Which of the following is a benefit of an ETF? ›

ETFs can be less expensive to own than mutual funds. Plus, they trade continuously throughout exchange hours, and such flexibility may matter to certain investors. ETFs also can result in lower taxes from capital gains, since they're a passive security that tracks an index.

What are some advantages of ETFs quizlet? ›

*ETFs typically have higher daily liquidity and lower fees than mutual fund shares, making them an attractive alternative for individual investors. For as little as $500 an individual investor can buy into a portfolio of as many as 1000 different securities.

Why is ETF not a good investment? ›

ETFs are subject to market fluctuation and the risks of their underlying investments. ETFs are subject to management fees and other expenses. Unlike mutual funds, ETF shares are bought and sold at market price, which may be higher or lower than their NAV, and are not individually redeemed from the fund.

What is the 3 ETF strategy? ›

A three-fund portfolio is a portfolio which uses only basic asset classes — usually a domestic stock "total market" index fund, an international stock "total market" index fund and a bond "total market" index fund.

Are there fees for ETFs on Fidelity? ›

The sale of ETFs is subject to an activity assessment fee (of between $0.01 to $0.03 per $1000 of principal). Fidelity ETFs are subject to a short-term trading fee by Fidelity, if held less than 30 days.

What are ETFs best for? ›

ETFs provide several benefits to investors, including the ability to buy multiple assets in one fund, the risk-reducing benefits of diversification and the generally low costs to manage the fund. The cheapest funds are generally passively managed and may cost just a few dollars annually for every $10,000 invested.

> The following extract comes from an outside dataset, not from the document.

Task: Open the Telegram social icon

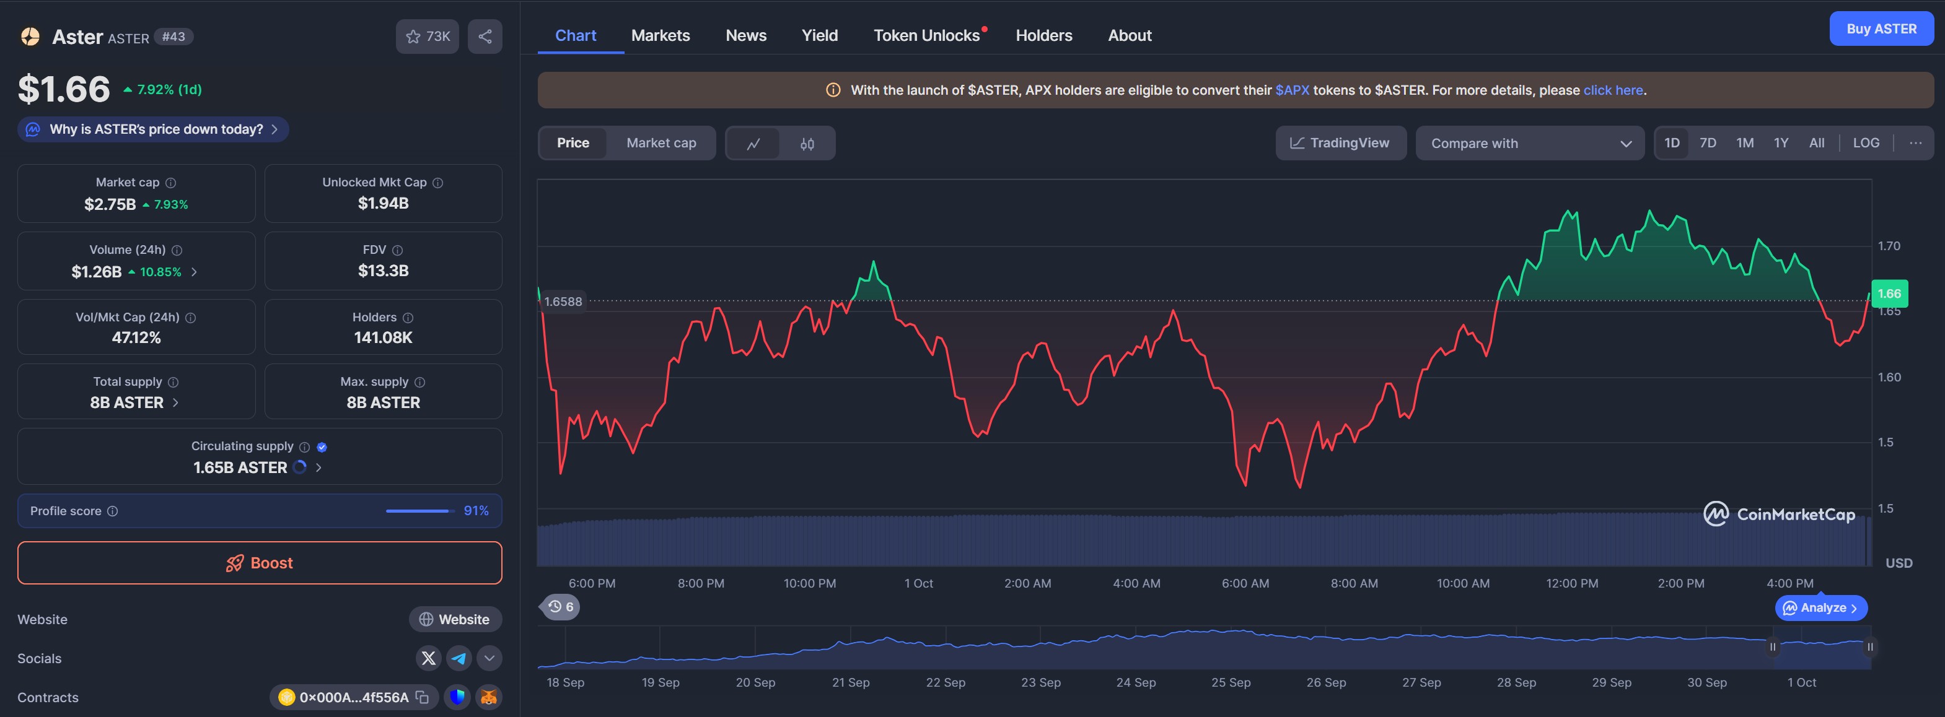Action: click(x=458, y=658)
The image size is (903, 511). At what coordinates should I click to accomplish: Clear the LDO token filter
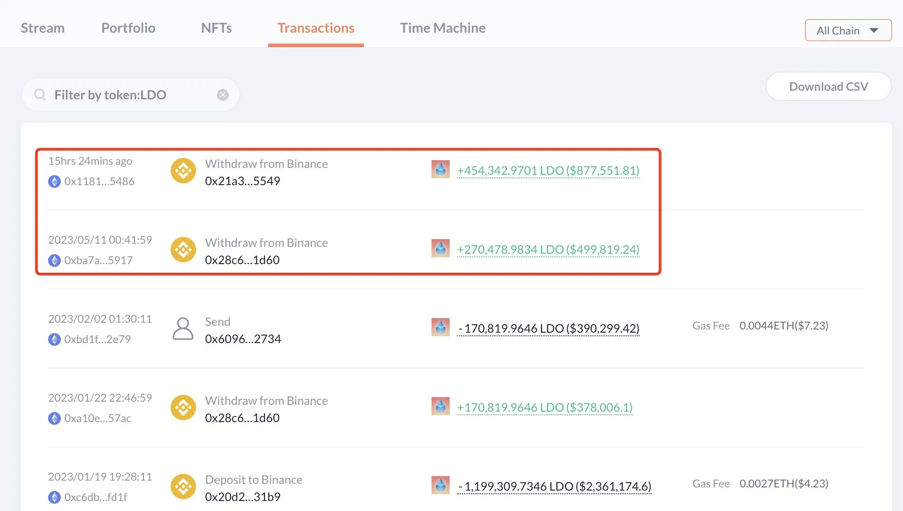pos(222,95)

What are the benefits of ETFs vs mutual funds? ›

ETFs typically have lower expense ratios than mutual funds because more of them are passively managed. In recent years, though, mutual funds fees have dropped their fees, which are now closer to ETF fees.

Are ETFs worth it? ›

ETFs make a great pick for many investors who are starting out as well as for those who simply don't want to do all the legwork required to own individual stocks. Though it's possible to find the big winners among individual stocks, you have strong odds of doing well consistently with ETFs.

How do you benefit from ETF? ›

Benefits & Risks

ETFs allow you to spread your risks across various stocks and markets, lowering risk exposure and volatility. ETFs that track indices such as the STI and S&P 500 allow you to invest in blue-chip stocks and gain exposure to foreign markets. Buying an ETF is as simple as buying a listed stock.

What are the benefits of ETFs compared to stocks? ›

Since ETFs are more diversified, they tend to have a lower risk level than stocks. Similar to stocks, ETFs can be bought and traded at any time and they are also taxed at short-term or long-term capital gains rates.

What is the primary disadvantage of an ETF? ›

Buying high and selling low

At any given time, the spread on an ETF may be high, and the market price of shares may not correspond to the intraday value of the underlying securities. Those are not good times to transact business.

Why buy ETFs instead of mutual funds? ›

Key Takeaways. ETFs offer easy access to a diversified portfolio of assets. They're traded on stock exchanges throughout the trading day, providing you with the flexibility to buy or sell shares at market prices. ETFs typically have lower expense ratios than mutual funds because more of them are passively managed.

What is the point of an ETF? ›

ETFs or "exchange-traded funds" are exactly as the name implies: funds that trade on exchanges, generally tracking a specific index. When you invest in an ETF, you get a bundle of assets you can buy and sell during market hours—potentially lowering your risk and exposure, while helping to diversify your portfolio.